╭─ SELECTED PASSAGE

Preliminary analysis and comparison of elicited prior distributions across conditions

In this document we perform some descriptive analysis of the priors chosen by participants and compare them across different conditions.

Data

First, we load the data downlaoded from qualtrics (this file is not shared as it contains identifiable information) and remove all the identifiers. We then save this deidentified file.

data.raw = read_csv( file = "data/prior-setting-study.csv", 
                 col_types = list())

data.raw %>%
  rename( 
    t3 = `Duration (in seconds)`,
    `Confidence in answer` = Q1_1,
    `Previous stats analysis` = Q2,
    `Stats software` = Q3,
    `Knowledge software` = Q4,
    `Knowledge stats` = Q5,
    `Knowledge Bayesian` = Q6,
    Strategy = Q7,
    `Affect of choice` = Q8,
    Education = Q9,
    condition = cond
  ) %>%
  select(t3, ResponseId, `Confidence in answer`:Education, alpha:t2) %>%
  extract( 3:nrow(.), ) %>%
  mutate(
    t1 = as.numeric(t1),
    t2 = as.numeric(t2),
    t3 = as.numeric(t3),
    time = t1 + t2 + t3
  ) %>%
  select (t1, t2, t3, time, everything()) %>%
  write.csv( file = "data/prior-setting-study-deidentified.csv", row.names = FALSE )

╰─

TASK LIST:
**1)** In the prior-distributions analysis, list every column name that the code passes to as.numeric.
**2)** From the prior-distributions analysis, copy word for word the part that opens with the words containing "First, we load" and closes with "col_types = list())".

╭─ COLLECTED DATA

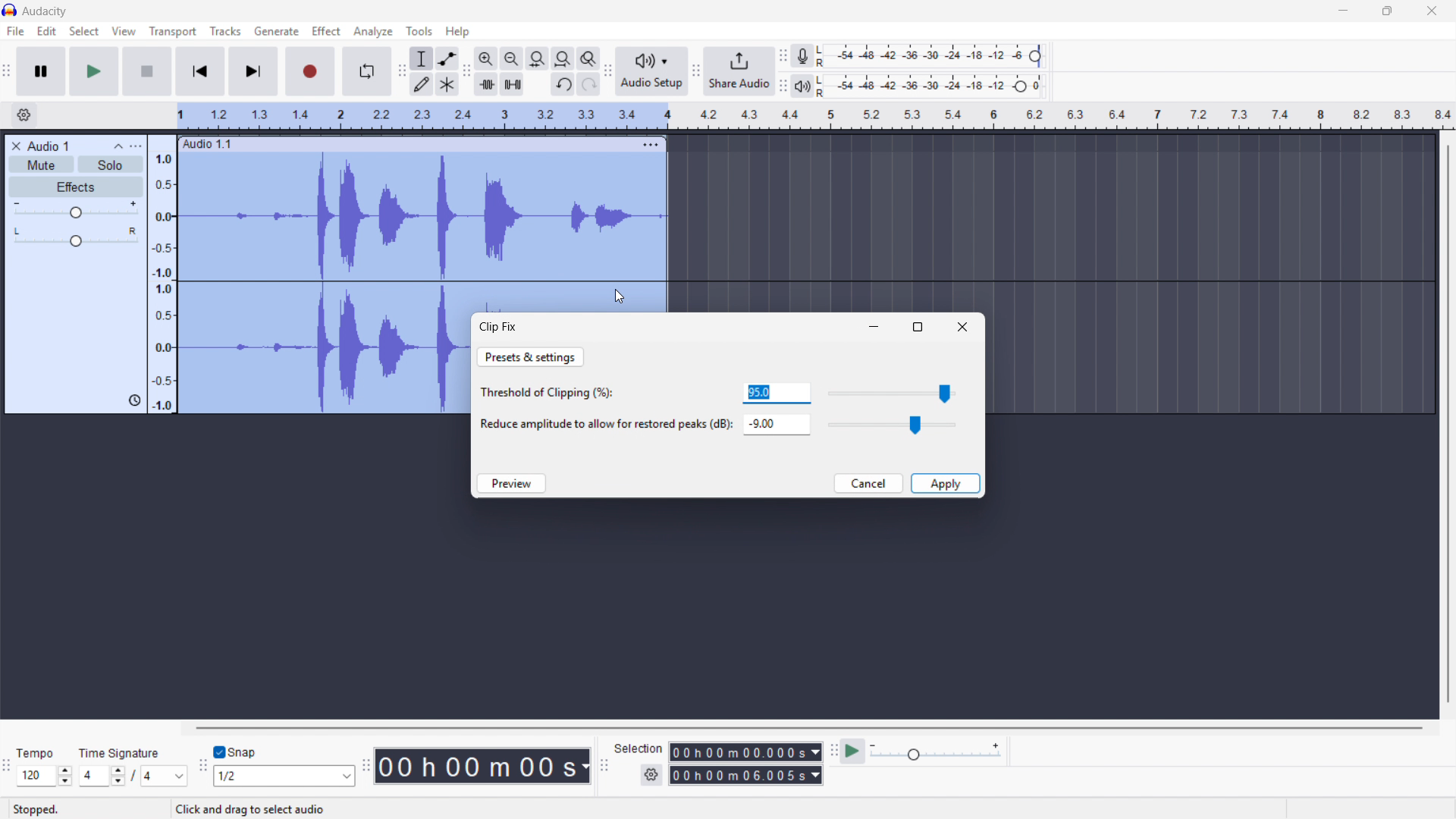  What do you see at coordinates (486, 84) in the screenshot?
I see `Trim audio outside selection` at bounding box center [486, 84].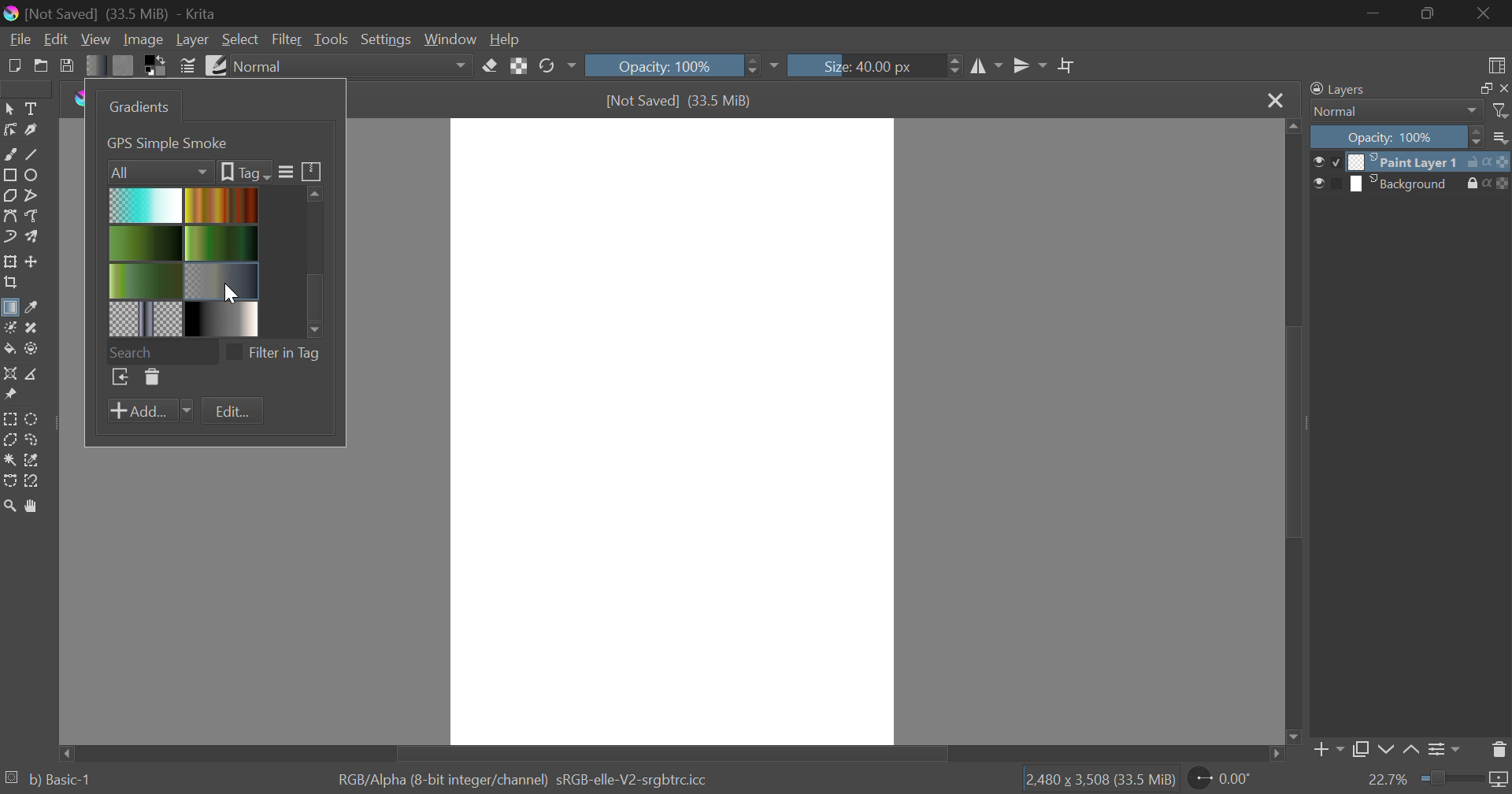 The width and height of the screenshot is (1512, 794). What do you see at coordinates (162, 350) in the screenshot?
I see `Search` at bounding box center [162, 350].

╰─

TASK RESULTS:
**1)** t1, t2, t3

**2)**
First, we load the data downlaoded from qualtrics (this file is not shared as it contains identifiable information) and remove all the identifiers. We then save this deidentified file.

data.raw = read_csv( file = "data/prior-setting-study.csv", 
                 col_types = list())